Entretien Les Grandes Oubliées de Titiou Lecoq

Juliet Romeo Librairie La Madeleine (Lyon)

L’Histoire est écrite par les gagnants. Et dans notre société, les gagnants sont les hommes. À l’école, on nous apprend une Histoire où les femmes n’ont pas ou peu joué de rôle. Titiou Lecoq, avec Les Grandes Oubliées, nous offre un outil et des ressources indispensables pour réapprendre notre Histoire.

Les Grandes Oubliées traite de la façon dont l'Histoire a été écrite par des hommes en effaçant les femmes. Quel a été l'élément déclencheur de l'écriture de cet essai ?

Titiou Lecoq - Les rencontres en librairie. C’est en répondant aux questions pendant ces rencontres, en racontant les dernières découvertes historiques, que j’ai pris conscience qu’il n’y avait pas de livre qui faisait la synthèse de tout ce qui agite le monde de l'Histoire depuis quelques années et qu’en même temps, les gens avaient une vraie soif de savoir. Parce que la recherche historique concernant les femmes est vraiment en pleine explosion et sur toutes les périodes. C’est aussi ce qui m’intéressait. On publie des livres sur des sujets précis. Mais je trouvais qu’il manquait un ouvrage qui ferait la synthèse à travers le temps, du Paléolithique à nos jours. Et ce temps long m’a également permis de mettre au jour les évolutions et les mécanismes par lesquels on a perdu la mémoire du passé.

 

Vous nous racontez des histoires de femmes, en mentionnant celles dont on parle encore aujourd'hui, tout en appuyant sur les «°oubliées°». Quelle est l'histoire qui vous a le plus touchée ?

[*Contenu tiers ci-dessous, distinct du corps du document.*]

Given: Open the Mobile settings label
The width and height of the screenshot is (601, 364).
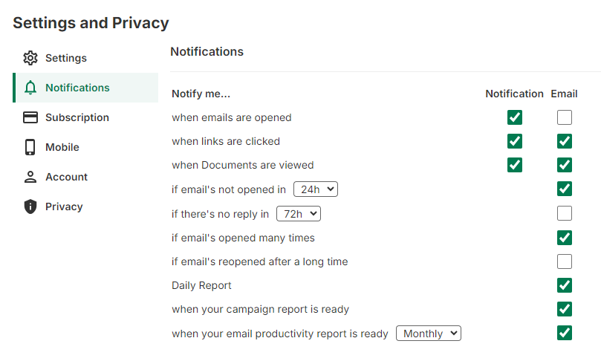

T. L. - Il y en a tellement qui m’ont émue ! Mais un bon exemple d’oubliée, c’est l’amazone. Il y a quelques années, on découvre des tombes de combattants datant de l’Antiquité, enterrés avec leurs armes sur les rives de la mer Noire. On pense que ce sont des hommes jusqu’à ce que les analyses ADN prouvent qu’il s’agit de femmes combattantes. Et elles sont enterrées là où les Grecs situaient les territoires des Amazones. Les Amazones ont donc existé, au sens de peuples égalitaires où les femmes pouvaient être des guerrières. Mais nous ne pourrons jamais en savoir beaucoup plus sur ces femmes par manque de sources. Au moment où nous découvrons qu’elles ont existé, le mystère s’épaissit et ne s’éclaircira sans doute jamais.

 

Votre essai part de la Préhistoire et se termine dans les années 1970. Quels ont été les ouvrages marquants, les études indispensables à vos recherches ?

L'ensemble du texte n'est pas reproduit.